Your task —
Every entry, from first to last, must be written out exactly.

Data —
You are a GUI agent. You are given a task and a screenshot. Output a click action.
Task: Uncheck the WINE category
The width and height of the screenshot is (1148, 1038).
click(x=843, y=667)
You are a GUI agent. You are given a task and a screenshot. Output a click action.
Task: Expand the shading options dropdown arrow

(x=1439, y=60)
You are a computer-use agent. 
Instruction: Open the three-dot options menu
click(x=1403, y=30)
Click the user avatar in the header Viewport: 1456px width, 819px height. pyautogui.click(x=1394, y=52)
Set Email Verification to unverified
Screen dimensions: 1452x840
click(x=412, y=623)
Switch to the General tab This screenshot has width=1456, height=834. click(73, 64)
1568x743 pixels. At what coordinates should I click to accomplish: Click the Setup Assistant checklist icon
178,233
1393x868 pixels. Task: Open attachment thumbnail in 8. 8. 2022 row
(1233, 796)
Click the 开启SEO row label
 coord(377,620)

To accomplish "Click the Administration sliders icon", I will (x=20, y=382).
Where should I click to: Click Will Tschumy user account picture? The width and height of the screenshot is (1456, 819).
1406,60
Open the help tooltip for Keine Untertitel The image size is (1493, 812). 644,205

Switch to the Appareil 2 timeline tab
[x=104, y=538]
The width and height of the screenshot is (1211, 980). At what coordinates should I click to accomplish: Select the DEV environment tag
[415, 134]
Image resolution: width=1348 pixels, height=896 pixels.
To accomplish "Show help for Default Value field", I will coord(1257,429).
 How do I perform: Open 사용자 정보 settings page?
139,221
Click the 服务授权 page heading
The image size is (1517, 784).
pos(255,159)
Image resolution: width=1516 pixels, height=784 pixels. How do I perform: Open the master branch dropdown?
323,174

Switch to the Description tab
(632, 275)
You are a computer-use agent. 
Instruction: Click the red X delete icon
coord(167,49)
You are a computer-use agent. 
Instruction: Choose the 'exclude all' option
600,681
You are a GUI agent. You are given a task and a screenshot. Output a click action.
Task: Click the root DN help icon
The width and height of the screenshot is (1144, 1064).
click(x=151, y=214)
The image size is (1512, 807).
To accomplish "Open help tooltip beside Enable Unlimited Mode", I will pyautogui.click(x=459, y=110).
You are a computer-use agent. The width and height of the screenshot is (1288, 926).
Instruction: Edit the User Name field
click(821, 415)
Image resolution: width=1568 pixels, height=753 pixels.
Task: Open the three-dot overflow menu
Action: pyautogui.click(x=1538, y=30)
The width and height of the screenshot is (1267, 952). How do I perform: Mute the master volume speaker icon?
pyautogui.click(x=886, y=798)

Result of the exercise —
You are a GUI agent. You are given a task and a screenshot. Output a click action.
Task: Uncheck the WINE category
The width and height of the screenshot is (1148, 1038).
click(x=843, y=667)
You are a GUI agent. You are given a task and a screenshot. Output a click action.
Task: Expand the shading options dropdown arrow

(x=1439, y=60)
You are a computer-use agent. 
Instruction: Open the three-dot options menu
click(x=1403, y=30)
Click the user avatar in the header Viewport: 1456px width, 819px height. pyautogui.click(x=1394, y=52)
Set Email Verification to unverified
Screen dimensions: 1452x840
click(x=412, y=623)
Switch to the General tab This screenshot has width=1456, height=834. click(73, 64)
1568x743 pixels. At what coordinates should I click to accomplish: Click the Setup Assistant checklist icon
178,233
1393x868 pixels. Task: Open attachment thumbnail in 8. 8. 2022 row
(1233, 796)
Click the 开启SEO row label
 coord(377,620)

To accomplish "Click the Administration sliders icon", I will (x=20, y=382).
Where should I click to: Click Will Tschumy user account picture? The width and height of the screenshot is (1456, 819).
1406,60
Open the help tooltip for Keine Untertitel The image size is (1493, 812). 644,205

Switch to the Appareil 2 timeline tab
[x=104, y=538]
The width and height of the screenshot is (1211, 980). At what coordinates should I click to accomplish: Select the DEV environment tag
[415, 134]
Image resolution: width=1348 pixels, height=896 pixels.
To accomplish "Show help for Default Value field", I will coord(1257,429).
 How do I perform: Open 사용자 정보 settings page?
139,221
Click the 服务授权 page heading
The image size is (1517, 784).
pos(255,159)
Image resolution: width=1516 pixels, height=784 pixels. How do I perform: Open the master branch dropdown?
323,174

Switch to the Description tab
(632, 275)
You are a computer-use agent. 
Instruction: Click the red X delete icon
coord(167,49)
You are a computer-use agent. 
Instruction: Choose the 'exclude all' option
600,681
You are a GUI agent. You are given a task and a screenshot. Output a click action.
Task: Click the root DN help icon
The width and height of the screenshot is (1144, 1064).
click(x=151, y=214)
The image size is (1512, 807).
To accomplish "Open help tooltip beside Enable Unlimited Mode", I will pyautogui.click(x=459, y=110).
You are a computer-use agent. The width and height of the screenshot is (1288, 926).
Instruction: Edit the User Name field
click(821, 415)
Image resolution: width=1568 pixels, height=753 pixels.
Task: Open the three-dot overflow menu
Action: pyautogui.click(x=1538, y=30)
The width and height of the screenshot is (1267, 952). How do I perform: Mute the master volume speaker icon?
pyautogui.click(x=886, y=798)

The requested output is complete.